Thankfully she responded well and was stable enough to go to surgery the Monday following the accident. At surgery we discovered that Spooky’s abdominal wall was torn and shredded but no harm was done to the small intestines. We also repaired a large tear in her diaphragm where a portion of her liver had been sitting in her chest cavity. She recovered quickly from surgery and started eating a few days later.

Spooky was sent home later that week on oral antibiotics and pain medications. However, once at home she started favoring her right front paw which she had not been doing while in the hospital. Her owner brought her back in for an x-ray which revealed a dislocation of her right wrist, which on a cat is located above her paw. She was seen by our orthopedic surgeon Dr. Walker, who placed a plate across her wrist to fuse the joint together. Spooky breezed through surgery again and was home in no time.

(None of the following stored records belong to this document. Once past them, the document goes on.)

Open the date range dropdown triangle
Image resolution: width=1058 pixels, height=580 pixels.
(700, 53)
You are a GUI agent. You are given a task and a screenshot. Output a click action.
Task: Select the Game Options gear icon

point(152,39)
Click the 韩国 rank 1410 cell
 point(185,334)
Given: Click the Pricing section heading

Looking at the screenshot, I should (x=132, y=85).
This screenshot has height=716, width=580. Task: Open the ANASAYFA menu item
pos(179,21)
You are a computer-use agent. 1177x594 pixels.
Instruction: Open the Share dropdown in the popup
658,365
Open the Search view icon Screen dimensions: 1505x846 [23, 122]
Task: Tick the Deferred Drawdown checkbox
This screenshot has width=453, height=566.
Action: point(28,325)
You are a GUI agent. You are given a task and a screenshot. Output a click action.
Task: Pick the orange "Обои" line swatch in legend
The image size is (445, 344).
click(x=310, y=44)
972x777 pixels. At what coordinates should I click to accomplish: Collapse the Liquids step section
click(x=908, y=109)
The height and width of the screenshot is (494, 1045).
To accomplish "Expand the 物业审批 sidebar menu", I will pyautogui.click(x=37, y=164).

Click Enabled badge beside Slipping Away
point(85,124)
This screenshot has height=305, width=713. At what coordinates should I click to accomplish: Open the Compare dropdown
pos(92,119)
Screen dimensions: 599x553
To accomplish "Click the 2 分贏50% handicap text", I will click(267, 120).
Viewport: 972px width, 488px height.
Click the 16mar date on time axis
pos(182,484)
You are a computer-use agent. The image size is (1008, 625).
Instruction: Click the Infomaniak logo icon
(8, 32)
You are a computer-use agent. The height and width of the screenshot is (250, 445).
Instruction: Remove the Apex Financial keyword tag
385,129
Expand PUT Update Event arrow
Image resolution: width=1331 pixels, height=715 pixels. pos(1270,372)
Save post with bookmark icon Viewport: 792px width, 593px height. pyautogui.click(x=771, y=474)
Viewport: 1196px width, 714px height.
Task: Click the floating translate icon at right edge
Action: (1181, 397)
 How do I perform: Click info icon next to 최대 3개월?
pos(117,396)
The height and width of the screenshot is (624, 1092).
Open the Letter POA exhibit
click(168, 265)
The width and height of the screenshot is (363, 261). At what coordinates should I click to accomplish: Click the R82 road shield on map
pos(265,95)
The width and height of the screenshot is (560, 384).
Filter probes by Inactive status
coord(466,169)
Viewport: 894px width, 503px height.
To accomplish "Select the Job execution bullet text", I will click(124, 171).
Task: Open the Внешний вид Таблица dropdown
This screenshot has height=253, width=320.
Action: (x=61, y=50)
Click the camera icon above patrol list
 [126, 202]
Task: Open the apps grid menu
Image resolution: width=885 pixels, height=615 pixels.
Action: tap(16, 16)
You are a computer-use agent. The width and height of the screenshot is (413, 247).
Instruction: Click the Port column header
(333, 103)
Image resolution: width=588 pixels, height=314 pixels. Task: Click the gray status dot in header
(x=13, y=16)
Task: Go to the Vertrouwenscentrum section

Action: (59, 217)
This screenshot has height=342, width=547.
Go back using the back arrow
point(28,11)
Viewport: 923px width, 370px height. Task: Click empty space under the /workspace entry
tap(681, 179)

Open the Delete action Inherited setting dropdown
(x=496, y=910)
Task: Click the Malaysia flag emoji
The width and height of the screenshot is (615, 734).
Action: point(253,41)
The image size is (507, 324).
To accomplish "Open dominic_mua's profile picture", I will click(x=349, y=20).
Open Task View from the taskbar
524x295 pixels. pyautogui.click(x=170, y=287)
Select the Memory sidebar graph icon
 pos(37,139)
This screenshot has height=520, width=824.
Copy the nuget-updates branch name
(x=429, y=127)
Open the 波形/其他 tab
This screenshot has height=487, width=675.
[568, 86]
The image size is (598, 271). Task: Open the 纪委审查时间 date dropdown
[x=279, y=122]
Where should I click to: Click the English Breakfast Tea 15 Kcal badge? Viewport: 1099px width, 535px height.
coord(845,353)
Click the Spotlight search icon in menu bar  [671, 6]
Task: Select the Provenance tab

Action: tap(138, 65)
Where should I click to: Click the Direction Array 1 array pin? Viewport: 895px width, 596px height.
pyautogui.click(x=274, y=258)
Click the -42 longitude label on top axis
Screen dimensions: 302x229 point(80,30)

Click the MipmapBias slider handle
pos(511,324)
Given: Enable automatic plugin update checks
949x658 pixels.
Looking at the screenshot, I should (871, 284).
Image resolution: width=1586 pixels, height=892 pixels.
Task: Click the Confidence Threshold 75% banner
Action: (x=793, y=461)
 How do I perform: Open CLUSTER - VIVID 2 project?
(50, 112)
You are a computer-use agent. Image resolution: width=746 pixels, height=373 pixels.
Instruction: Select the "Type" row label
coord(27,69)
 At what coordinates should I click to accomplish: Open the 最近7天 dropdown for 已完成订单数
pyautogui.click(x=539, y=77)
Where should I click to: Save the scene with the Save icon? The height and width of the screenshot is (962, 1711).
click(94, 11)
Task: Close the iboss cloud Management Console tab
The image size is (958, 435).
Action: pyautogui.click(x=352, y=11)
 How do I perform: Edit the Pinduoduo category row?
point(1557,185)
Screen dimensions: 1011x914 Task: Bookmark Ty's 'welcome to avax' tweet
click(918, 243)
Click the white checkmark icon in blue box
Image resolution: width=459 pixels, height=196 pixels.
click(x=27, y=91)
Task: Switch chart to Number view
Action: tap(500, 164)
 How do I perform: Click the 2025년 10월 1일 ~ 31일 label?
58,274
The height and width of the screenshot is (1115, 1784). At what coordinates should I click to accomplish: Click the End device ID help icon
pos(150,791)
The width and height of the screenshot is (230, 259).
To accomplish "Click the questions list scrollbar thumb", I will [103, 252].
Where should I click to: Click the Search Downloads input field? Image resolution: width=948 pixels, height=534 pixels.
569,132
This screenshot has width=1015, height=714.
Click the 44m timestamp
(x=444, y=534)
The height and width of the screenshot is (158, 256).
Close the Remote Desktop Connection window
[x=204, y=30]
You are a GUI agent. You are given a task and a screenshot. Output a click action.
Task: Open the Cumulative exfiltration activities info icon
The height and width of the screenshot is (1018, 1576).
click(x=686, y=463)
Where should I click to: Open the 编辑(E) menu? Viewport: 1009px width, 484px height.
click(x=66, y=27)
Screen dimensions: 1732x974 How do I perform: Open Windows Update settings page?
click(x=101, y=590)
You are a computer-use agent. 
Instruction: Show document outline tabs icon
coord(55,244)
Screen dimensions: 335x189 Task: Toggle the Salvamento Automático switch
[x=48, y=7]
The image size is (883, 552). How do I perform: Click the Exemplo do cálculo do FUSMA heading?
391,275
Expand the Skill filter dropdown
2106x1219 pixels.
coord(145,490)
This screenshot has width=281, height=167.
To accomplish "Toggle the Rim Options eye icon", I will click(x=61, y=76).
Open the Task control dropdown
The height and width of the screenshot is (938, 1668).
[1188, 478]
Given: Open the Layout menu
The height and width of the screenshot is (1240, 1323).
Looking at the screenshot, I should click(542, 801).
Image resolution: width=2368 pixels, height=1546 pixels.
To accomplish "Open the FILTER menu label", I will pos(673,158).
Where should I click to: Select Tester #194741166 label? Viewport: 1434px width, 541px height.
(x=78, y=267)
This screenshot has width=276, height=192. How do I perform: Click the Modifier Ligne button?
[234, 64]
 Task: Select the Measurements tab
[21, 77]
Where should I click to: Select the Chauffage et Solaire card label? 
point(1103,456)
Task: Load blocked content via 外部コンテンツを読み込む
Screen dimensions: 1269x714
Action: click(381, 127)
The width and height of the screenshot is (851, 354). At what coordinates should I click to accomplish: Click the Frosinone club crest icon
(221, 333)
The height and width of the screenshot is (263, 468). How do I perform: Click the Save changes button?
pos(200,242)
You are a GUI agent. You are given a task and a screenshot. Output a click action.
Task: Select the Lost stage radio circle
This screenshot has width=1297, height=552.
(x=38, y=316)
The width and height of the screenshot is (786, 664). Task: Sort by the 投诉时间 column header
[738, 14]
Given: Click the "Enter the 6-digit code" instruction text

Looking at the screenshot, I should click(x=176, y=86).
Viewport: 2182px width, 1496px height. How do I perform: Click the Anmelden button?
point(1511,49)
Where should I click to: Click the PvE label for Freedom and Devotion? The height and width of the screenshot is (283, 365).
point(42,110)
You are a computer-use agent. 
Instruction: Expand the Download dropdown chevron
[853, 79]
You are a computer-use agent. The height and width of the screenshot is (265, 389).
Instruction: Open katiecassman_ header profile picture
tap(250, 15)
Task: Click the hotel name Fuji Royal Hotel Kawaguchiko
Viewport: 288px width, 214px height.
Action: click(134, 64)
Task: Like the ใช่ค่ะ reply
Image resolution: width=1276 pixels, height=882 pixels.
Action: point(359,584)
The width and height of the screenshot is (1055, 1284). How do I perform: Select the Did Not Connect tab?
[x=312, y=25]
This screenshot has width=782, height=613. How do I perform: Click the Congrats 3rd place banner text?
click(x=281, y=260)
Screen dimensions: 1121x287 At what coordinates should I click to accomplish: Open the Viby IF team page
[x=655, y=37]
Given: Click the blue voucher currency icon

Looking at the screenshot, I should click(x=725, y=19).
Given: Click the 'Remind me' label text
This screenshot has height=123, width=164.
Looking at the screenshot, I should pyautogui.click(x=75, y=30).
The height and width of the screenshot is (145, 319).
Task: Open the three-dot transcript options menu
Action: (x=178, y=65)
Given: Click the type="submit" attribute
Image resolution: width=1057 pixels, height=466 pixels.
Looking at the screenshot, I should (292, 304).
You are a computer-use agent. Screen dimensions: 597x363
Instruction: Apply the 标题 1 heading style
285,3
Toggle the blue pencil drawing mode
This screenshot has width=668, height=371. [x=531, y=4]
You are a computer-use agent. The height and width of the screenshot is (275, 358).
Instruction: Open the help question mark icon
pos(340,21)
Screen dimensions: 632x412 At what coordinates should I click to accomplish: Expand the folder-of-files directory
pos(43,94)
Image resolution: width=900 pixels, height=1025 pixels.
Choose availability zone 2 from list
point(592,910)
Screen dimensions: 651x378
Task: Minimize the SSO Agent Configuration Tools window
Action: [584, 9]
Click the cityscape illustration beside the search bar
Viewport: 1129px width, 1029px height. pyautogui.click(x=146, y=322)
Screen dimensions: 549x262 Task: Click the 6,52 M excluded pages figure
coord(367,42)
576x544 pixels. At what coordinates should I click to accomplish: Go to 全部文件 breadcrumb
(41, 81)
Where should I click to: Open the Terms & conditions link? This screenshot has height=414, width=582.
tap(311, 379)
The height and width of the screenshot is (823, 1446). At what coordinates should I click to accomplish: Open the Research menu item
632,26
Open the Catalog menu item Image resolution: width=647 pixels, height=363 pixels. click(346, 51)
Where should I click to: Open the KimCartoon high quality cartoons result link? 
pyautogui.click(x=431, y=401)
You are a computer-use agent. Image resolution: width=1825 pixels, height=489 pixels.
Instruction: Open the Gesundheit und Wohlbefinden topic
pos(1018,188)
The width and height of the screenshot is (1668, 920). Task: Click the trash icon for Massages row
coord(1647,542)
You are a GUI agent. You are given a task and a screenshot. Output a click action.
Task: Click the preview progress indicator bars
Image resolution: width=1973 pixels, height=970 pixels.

Her right front limb was placed in a splint to prevent movement while the wrist healed. The splint required weekly bandage changes. Unlike humans, our pets cannot tell us when something is wrong under the bandage so we must examine the area frequently. We check to see if the splint has been placed too tightly and is restricting blood flow or if it has rubbed on the skin and created a bandage sore. If any issues are discovered, we address them quickly, before they affect healing.

Two months after the event she is still enduring the weekly bandage changes but is always in good spirits. Spooky is an amazing cat. We were all inspired by her composure and bravery though the multiple hospital stays and surgeries. She would sit in her cage like a queen and was always happy for a head scratch and some attention. In the first few days, we were concerned that she wasn’t going to pull through, but she never stopped fighting and proved us wrong.